WORK REQUEST: Transcribe the data in full; each line must match exactly.

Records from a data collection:
• • • • •

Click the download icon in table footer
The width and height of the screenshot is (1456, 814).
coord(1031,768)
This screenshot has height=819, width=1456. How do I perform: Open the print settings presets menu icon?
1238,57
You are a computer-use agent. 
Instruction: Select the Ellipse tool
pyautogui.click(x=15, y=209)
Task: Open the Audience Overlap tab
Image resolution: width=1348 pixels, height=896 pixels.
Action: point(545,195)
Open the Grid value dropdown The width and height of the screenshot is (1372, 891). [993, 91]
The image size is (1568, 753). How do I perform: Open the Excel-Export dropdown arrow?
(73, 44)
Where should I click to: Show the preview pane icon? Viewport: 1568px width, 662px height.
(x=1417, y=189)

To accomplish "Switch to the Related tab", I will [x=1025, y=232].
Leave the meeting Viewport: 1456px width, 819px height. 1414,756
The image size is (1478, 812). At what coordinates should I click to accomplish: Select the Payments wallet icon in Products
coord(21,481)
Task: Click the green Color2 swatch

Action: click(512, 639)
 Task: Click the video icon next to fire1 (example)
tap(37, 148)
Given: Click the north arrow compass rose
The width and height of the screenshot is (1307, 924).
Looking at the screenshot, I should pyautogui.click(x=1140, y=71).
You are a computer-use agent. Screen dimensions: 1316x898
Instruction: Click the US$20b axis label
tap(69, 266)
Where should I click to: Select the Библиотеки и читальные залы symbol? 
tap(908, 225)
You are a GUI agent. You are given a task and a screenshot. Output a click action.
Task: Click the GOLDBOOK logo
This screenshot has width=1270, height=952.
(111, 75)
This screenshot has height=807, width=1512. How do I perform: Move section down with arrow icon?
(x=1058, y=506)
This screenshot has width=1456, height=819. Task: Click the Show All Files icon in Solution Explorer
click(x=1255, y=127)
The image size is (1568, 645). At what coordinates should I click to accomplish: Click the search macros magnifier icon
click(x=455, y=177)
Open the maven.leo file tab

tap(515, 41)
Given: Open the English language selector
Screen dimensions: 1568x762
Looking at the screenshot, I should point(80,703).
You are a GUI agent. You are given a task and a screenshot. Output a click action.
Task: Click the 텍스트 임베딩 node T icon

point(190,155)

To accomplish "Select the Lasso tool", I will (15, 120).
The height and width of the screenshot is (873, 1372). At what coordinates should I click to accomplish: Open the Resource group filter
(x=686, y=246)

• • • • •

YOUR SOLUTION:
Click the download icon in table footer
The width and height of the screenshot is (1456, 814).
coord(1031,768)
This screenshot has height=819, width=1456. How do I perform: Open the print settings presets menu icon?
1238,57
You are a computer-use agent. 
Instruction: Select the Ellipse tool
pyautogui.click(x=15, y=209)
Task: Open the Audience Overlap tab
Image resolution: width=1348 pixels, height=896 pixels.
Action: point(545,195)
Open the Grid value dropdown The width and height of the screenshot is (1372, 891). [993, 91]
The image size is (1568, 753). How do I perform: Open the Excel-Export dropdown arrow?
(73, 44)
Where should I click to: Show the preview pane icon? Viewport: 1568px width, 662px height.
(x=1417, y=189)

To accomplish "Switch to the Related tab", I will [x=1025, y=232].
Leave the meeting Viewport: 1456px width, 819px height. 1414,756
The image size is (1478, 812). At what coordinates should I click to accomplish: Select the Payments wallet icon in Products
coord(21,481)
Task: Click the green Color2 swatch

Action: click(512, 639)
 Task: Click the video icon next to fire1 (example)
tap(37, 148)
Given: Click the north arrow compass rose
The width and height of the screenshot is (1307, 924).
Looking at the screenshot, I should pyautogui.click(x=1140, y=71).
You are a computer-use agent. Screen dimensions: 1316x898
Instruction: Click the US$20b axis label
tap(69, 266)
Where should I click to: Select the Библиотеки и читальные залы symbol? 
tap(908, 225)
You are a GUI agent. You are given a task and a screenshot. Output a click action.
Task: Click the GOLDBOOK logo
This screenshot has width=1270, height=952.
(111, 75)
This screenshot has height=807, width=1512. How do I perform: Move section down with arrow icon?
(x=1058, y=506)
This screenshot has width=1456, height=819. Task: Click the Show All Files icon in Solution Explorer
click(x=1255, y=127)
The image size is (1568, 645). At what coordinates should I click to accomplish: Click the search macros magnifier icon
click(x=455, y=177)
Open the maven.leo file tab

tap(515, 41)
Given: Open the English language selector
Screen dimensions: 1568x762
Looking at the screenshot, I should point(80,703).
You are a GUI agent. You are given a task and a screenshot. Output a click action.
Task: Click the 텍스트 임베딩 node T icon

point(190,155)

To accomplish "Select the Lasso tool", I will (15, 120).
The height and width of the screenshot is (873, 1372). At what coordinates should I click to accomplish: Open the Resource group filter
(x=686, y=246)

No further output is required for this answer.